Andreas Goldbach
研究员 硕士生导师
(Professor, Ph. D.)





Prof. Dr. Andreas Goldbach received a diploma in Chemistry from the University of Göttingen (1989) and PhD in Natural Sciences of the University of Marburg (1993). He held research positions at his alma mater and the Fraunhofer Institute for Interfacial Engineering and Biotechnology (Stuttgart) in his native country Germany, and also worked at the Argonne National Laboratory (USA, 1995-1996), The University of Birmingham (UK, 1997-1198), and the CNRS Centre de Recherche sur la Matière Divisée in Orléans (France, 2003-2005) before he joined DICP in 2005, where he was appointed Associate Professor in 2006 and full Professor in 2009.


The development of highly efficient membranes is considered to be crucial for the advancement of fuel cells and other H2 power production technologies, but it also opens new avenues in chemical reaction technology. Dense Pd-based membranes hold the greatest promise in this respect. Our studies in this field focus on:

1. H2-selective Pd alloy membranes
We prepare novel Pd alloy membranes and carry out fundamental studies on them in order to optimize characteristics such as H2 permeability as well as thermal and mechanical stability.

2. Reactivity of Pd-based membranes
We investigate the interaction of these membranes with carbonaceous molecules like CO, CO2 and CH4 and also sulfurous contaminants to improve their chemical resistance for applications in H2 production from fossil fuels and chemical reaction technology.

3. Catalysts for H2 production from fossil fuels
The integration of Pd-based membranes into steam reformers or water gas shift (WGS) reactors allows the reduction of process steps, and reactions can be carried out under much milder conditions. We study the fundamental behavior of such membrane reactors, but also develop novel, highly active catalysts for these systems.
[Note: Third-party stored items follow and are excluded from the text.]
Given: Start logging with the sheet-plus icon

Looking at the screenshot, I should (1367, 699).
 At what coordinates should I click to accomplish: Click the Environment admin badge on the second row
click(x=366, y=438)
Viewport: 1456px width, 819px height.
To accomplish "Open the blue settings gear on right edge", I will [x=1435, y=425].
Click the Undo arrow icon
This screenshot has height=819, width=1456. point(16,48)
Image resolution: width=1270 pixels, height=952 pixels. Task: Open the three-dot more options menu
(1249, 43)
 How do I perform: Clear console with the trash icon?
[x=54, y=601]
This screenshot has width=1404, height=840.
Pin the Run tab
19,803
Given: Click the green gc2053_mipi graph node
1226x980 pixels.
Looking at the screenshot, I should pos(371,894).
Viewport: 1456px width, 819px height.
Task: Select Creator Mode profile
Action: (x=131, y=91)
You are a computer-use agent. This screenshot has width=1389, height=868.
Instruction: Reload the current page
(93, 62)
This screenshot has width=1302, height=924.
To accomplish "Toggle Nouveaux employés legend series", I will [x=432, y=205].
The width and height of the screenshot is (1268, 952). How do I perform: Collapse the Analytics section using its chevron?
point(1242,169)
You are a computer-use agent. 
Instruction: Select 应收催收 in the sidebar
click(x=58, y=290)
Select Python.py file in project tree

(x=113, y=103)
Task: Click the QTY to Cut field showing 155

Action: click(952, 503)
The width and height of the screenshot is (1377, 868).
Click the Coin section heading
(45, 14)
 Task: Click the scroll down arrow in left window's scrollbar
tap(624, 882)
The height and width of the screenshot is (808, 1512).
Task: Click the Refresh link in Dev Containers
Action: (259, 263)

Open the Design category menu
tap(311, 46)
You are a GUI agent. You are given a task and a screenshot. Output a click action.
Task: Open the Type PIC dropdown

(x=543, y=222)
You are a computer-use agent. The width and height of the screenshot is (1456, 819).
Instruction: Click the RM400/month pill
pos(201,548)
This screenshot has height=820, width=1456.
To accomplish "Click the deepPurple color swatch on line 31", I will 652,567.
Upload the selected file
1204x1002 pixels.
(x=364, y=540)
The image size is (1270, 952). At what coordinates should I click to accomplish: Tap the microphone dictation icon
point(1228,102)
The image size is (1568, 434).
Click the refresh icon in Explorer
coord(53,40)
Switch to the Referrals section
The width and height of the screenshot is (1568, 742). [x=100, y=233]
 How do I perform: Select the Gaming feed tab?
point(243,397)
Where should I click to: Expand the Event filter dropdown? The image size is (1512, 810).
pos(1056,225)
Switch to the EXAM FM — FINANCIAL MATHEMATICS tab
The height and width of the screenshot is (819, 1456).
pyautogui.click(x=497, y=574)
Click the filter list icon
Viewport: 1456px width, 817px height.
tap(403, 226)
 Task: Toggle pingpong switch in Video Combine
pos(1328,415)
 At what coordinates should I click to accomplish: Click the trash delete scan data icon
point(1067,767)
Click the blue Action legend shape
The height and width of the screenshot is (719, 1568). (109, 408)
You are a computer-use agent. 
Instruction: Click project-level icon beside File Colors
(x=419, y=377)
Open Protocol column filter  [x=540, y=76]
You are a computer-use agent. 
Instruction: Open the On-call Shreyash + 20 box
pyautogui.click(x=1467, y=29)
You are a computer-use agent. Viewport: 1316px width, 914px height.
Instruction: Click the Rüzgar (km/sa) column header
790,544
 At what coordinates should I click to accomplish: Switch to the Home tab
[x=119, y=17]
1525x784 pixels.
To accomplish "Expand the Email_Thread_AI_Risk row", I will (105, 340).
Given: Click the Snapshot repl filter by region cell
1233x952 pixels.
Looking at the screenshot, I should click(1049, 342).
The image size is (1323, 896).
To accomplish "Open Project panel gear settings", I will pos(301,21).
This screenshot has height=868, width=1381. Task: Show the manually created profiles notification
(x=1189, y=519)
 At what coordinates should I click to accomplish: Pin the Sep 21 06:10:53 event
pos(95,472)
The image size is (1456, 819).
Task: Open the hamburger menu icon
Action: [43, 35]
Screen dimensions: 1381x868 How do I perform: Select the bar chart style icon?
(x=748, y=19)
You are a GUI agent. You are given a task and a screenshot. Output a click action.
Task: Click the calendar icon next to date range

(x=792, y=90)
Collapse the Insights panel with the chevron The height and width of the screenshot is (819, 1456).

4. Membrane reactors for selective oxidation
H2O2 is an environment friendly oxidizing agent and thus highly attractive for e.g. green chemical processes and waste water treatment. A novel process for direct H2O2 synthesis from O2 and H2 makes use of Pd membrane catalysts to avoid explosive H2/O2 mixtures. We study this process in order to integrate it with low-temperature, selective oxidation reactions.


Lixiang Yuan, Andreas Goldbach,* Hengyong Xu, Segregation and H2 transport rate control in body-centered cubic PdCu membranes, J. Phys. Chem. B, 111, 10952-10958 (2007).

Hui Li, Andreas Goldbach,* Wenzhao Li, Hengyong Xu, CO2 decomposition over Pd membrane surfaces, J. Phys. Chem. B, 112, 12182-12184 (2008).
Yadong Bi, Hengyong Xu,* Wenzhao Li, Andreas Goldbach,* Water gas shift reaction in a Pd membrane reactor over Pt/Ce0.6Zr0.4O2 catalyst, Int. J. Hydrogen Energy, 34, 2965-2971 (2009).
Lei Shi, Andreas Goldbach,* Gaofeng Zeng, Hengyong Xu, Direct H2O2 synthesis over Pd membranes at elevated temperatures, J. Membr. Sci., 348, 160-166 (2010).
Lei Shi, Andreas Goldbach,* Gaofeng Zeng, Hengyong Xu,* Preparation and performance of thin-layered PdAu/ceramic composite membranes, Int. J. Hydrogen Energy 35 4201-4208 (2010).